◆ WHAT TO PRODUCE:
Copy out the data in full, keeping each line exactly as it reads.

[DATA SHOWN]

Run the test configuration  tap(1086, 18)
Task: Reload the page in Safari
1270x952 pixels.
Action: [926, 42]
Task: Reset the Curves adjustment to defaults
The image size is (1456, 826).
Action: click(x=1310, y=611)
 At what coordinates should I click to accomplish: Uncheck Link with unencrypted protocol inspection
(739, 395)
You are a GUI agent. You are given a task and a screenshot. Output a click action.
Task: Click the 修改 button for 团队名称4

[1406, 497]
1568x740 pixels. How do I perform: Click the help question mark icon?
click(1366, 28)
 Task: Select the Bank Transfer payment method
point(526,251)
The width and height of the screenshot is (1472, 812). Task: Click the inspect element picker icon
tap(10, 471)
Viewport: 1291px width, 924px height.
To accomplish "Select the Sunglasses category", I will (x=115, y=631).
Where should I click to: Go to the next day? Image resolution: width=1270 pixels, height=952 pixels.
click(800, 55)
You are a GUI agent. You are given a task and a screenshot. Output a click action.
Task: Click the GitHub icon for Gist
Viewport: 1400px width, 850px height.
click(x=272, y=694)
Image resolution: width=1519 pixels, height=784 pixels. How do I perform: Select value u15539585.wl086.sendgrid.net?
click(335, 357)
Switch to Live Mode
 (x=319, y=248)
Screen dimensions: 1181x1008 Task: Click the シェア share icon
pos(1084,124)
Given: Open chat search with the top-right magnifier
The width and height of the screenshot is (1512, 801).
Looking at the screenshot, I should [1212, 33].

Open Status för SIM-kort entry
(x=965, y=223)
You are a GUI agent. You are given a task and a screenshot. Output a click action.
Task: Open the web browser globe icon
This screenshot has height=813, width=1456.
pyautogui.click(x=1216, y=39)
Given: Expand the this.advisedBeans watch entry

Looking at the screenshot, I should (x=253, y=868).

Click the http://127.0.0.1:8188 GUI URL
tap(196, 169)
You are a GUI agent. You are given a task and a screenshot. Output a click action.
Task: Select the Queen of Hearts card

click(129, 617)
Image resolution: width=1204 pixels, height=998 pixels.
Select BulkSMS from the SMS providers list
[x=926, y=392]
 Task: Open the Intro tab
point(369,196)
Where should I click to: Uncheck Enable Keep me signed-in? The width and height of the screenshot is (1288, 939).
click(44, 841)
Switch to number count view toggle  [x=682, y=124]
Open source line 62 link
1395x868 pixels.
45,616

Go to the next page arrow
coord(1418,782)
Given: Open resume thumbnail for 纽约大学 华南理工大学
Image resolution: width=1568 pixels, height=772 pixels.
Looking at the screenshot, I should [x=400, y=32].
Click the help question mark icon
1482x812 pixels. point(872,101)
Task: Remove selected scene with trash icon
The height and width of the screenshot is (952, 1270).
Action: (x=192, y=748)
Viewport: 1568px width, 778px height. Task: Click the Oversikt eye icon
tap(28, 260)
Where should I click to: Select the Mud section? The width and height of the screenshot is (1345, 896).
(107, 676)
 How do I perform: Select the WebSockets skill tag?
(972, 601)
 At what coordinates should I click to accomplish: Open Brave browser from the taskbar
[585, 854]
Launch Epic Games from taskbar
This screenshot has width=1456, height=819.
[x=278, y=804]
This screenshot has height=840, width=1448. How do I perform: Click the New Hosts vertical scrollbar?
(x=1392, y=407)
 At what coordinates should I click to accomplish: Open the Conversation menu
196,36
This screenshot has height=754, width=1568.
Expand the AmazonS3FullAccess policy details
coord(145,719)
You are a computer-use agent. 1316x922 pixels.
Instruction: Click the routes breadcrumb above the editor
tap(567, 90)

[/DATA SHOWN]

◆ EXPECTED ANSWER:
Run the test configuration  tap(1086, 18)
Task: Reload the page in Safari
1270x952 pixels.
Action: [926, 42]
Task: Reset the Curves adjustment to defaults
The image size is (1456, 826).
Action: click(x=1310, y=611)
 At what coordinates should I click to accomplish: Uncheck Link with unencrypted protocol inspection
(739, 395)
You are a GUI agent. You are given a task and a screenshot. Output a click action.
Task: Click the 修改 button for 团队名称4

[1406, 497]
1568x740 pixels. How do I perform: Click the help question mark icon?
click(1366, 28)
 Task: Select the Bank Transfer payment method
point(526,251)
The width and height of the screenshot is (1472, 812). Task: Click the inspect element picker icon
tap(10, 471)
Viewport: 1291px width, 924px height.
To accomplish "Select the Sunglasses category", I will (x=115, y=631).
Where should I click to: Go to the next day? Image resolution: width=1270 pixels, height=952 pixels.
click(800, 55)
You are a GUI agent. You are given a task and a screenshot. Output a click action.
Task: Click the GitHub icon for Gist
Viewport: 1400px width, 850px height.
click(x=272, y=694)
Image resolution: width=1519 pixels, height=784 pixels. How do I perform: Select value u15539585.wl086.sendgrid.net?
click(335, 357)
Switch to Live Mode
 (x=319, y=248)
Screen dimensions: 1181x1008 Task: Click the シェア share icon
pos(1084,124)
Given: Open chat search with the top-right magnifier
The width and height of the screenshot is (1512, 801).
Looking at the screenshot, I should [1212, 33].

Open Status för SIM-kort entry
(x=965, y=223)
You are a GUI agent. You are given a task and a screenshot. Output a click action.
Task: Open the web browser globe icon
This screenshot has height=813, width=1456.
pyautogui.click(x=1216, y=39)
Given: Expand the this.advisedBeans watch entry

Looking at the screenshot, I should (x=253, y=868).

Click the http://127.0.0.1:8188 GUI URL
tap(196, 169)
You are a GUI agent. You are given a task and a screenshot. Output a click action.
Task: Select the Queen of Hearts card

click(129, 617)
Image resolution: width=1204 pixels, height=998 pixels.
Select BulkSMS from the SMS providers list
[x=926, y=392]
 Task: Open the Intro tab
point(369,196)
Where should I click to: Uncheck Enable Keep me signed-in? The width and height of the screenshot is (1288, 939).
click(44, 841)
Switch to number count view toggle  [x=682, y=124]
Open source line 62 link
1395x868 pixels.
45,616

Go to the next page arrow
coord(1418,782)
Given: Open resume thumbnail for 纽约大学 华南理工大学
Image resolution: width=1568 pixels, height=772 pixels.
Looking at the screenshot, I should [x=400, y=32].
Click the help question mark icon
1482x812 pixels. point(872,101)
Task: Remove selected scene with trash icon
The height and width of the screenshot is (952, 1270).
Action: (x=192, y=748)
Viewport: 1568px width, 778px height. Task: Click the Oversikt eye icon
tap(28, 260)
Where should I click to: Select the Mud section? The width and height of the screenshot is (1345, 896).
(107, 676)
 How do I perform: Select the WebSockets skill tag?
(972, 601)
 At what coordinates should I click to accomplish: Open Brave browser from the taskbar
[585, 854]
Launch Epic Games from taskbar
This screenshot has width=1456, height=819.
[x=278, y=804]
This screenshot has height=840, width=1448. How do I perform: Click the New Hosts vertical scrollbar?
(x=1392, y=407)
 At what coordinates should I click to accomplish: Open the Conversation menu
196,36
This screenshot has height=754, width=1568.
Expand the AmazonS3FullAccess policy details
coord(145,719)
You are a computer-use agent. 1316x922 pixels.
Instruction: Click the routes breadcrumb above the editor
tap(567, 90)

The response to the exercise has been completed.